Nafsu Kekuasaan Besar, Kerja Menurun
Efriza, telisik indonesia
Minggu, 04 Mei 2025
0 dilihat
Efriza, Dosen Ilmu Pemerintahan Universitas Pamulang. Foto: Ist.
" Partai Gerindra menyatakan akan mengusung kembali Prabowo Subianto sebagai calon presiden di Pemilihan Umum Presiden (Pilpres) 2029 mendatang "

Oleh: Efriza
Dosen Ilmu Pemerintahan Universitas Pamulang
GERINDRA amat percaya diri bahwa Presiden Prabowo telah bekerja untuk rakyat dan rakyat mempercayainya, sehingga dalam acara Perayaan Hari Ulang Tahun (HUT) ke-17 Partai Gerindra menyatakan akan mengusung kembali Prabowo Subianto sebagai calon presiden di Pemilihan Umum Presiden (Pilpres) 2029 mendatang.

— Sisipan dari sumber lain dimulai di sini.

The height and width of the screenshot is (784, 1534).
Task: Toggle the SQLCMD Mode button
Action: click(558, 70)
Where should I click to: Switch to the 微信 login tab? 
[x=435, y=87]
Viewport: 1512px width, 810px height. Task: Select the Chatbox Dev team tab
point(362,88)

Awal pemerintahannya sekitar 100 hari, memang tingkat kepuasan masyarakat terhadap kinerja pemerintahan Prabowo Subianto dan Gibran Rakabuming Raka amat tinggi sebesar 80,9 persen. Namun, pasca 100 hari pemerintahannya malah cenderung blunder dalam berkomunikasi maupun menyampaikan keputusan ataupun kebijakan pemerintah.

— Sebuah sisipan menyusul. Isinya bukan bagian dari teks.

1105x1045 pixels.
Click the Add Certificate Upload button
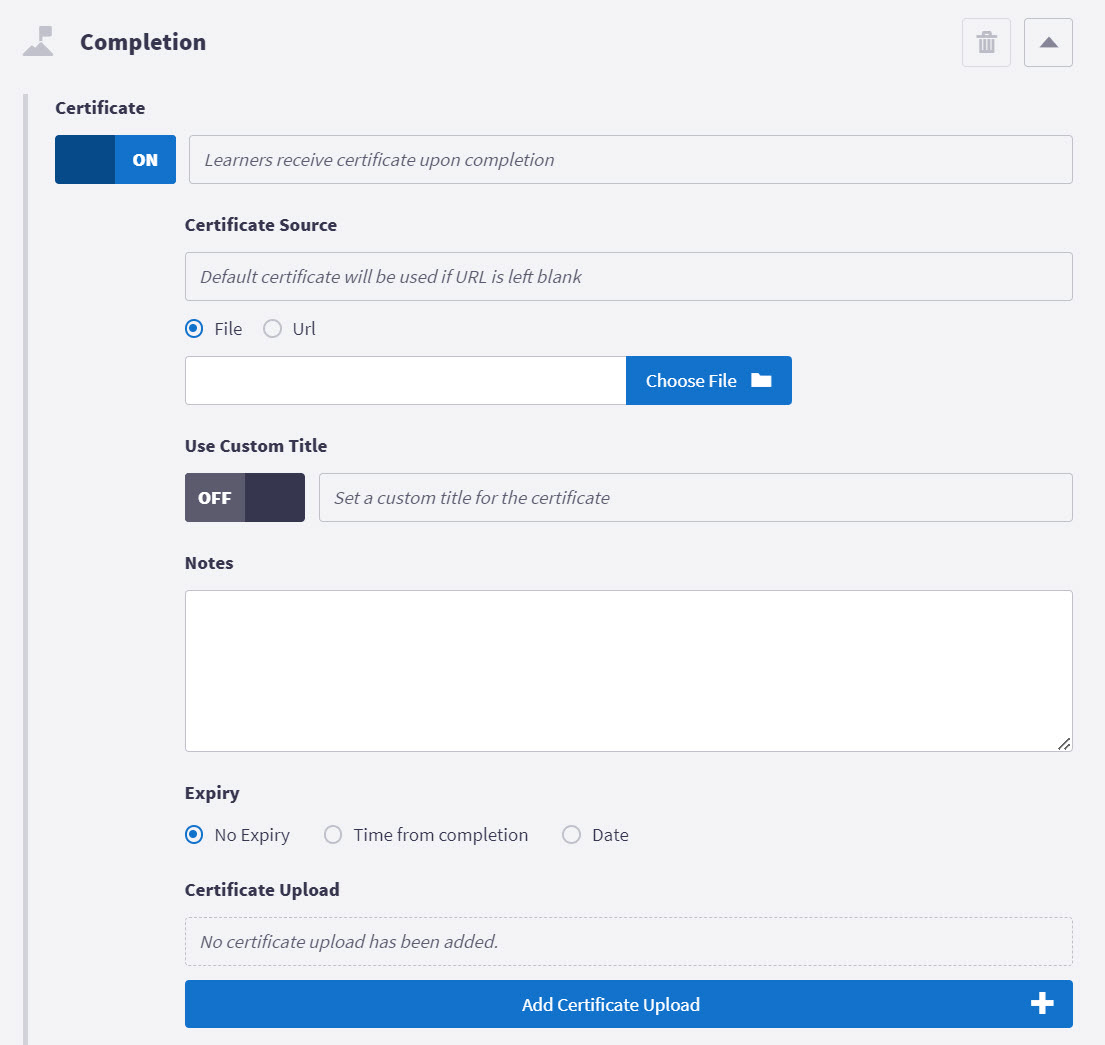pos(610,1003)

Contoh terbaru, Hasan Nasbi sebagai Kepala Komunikasi Kepresidenan memilih mengundurkan diri pasca komunikasinya yang buruk dalam merespons kasus jurnalis media Tempo yang diteror dengan kiriman kepala babi. Hasan menyadari komunikasinya yang buruk telah menyebabkan Prabowo sebagai Presiden jengkel.
Pilihan mengundurkan diri adalah cara terbaik ketimbang dirinya direshuffle oleh Presiden Prabowo. Pilihan bagi orang-orang di pemerintahan ketika bersalah untuk mengundurkan diri juga ditenggarai sebagai strategi pemerintahan ini agar kepuasan masyarakat tidak berubah menjadi sentimen negatif terhadap pemerintah.
Sikap Partai Gerindra sebagai partainya Presiden Prabowo yang jauh-jauh hari mengusung Prabowo kembali sebagai Presiden merupakan tindakan yang blunder. Sebab pemerintahan Prabowo belum berjalan minimal 1 tahun, tetapi pembicaraan sudah tentang lima tahun ke depan.
Akhirnya, yang menyembul ke permukaan adalah nafsu kekuasaan kian membesar tetapi kinerja pemerintahan cenderung menurun, asumsi ini dapat diresapi dari penyataan Presiden Prabowo bahwa 150 hari pemerintahannya komunikasi pemerintah begitu buruk.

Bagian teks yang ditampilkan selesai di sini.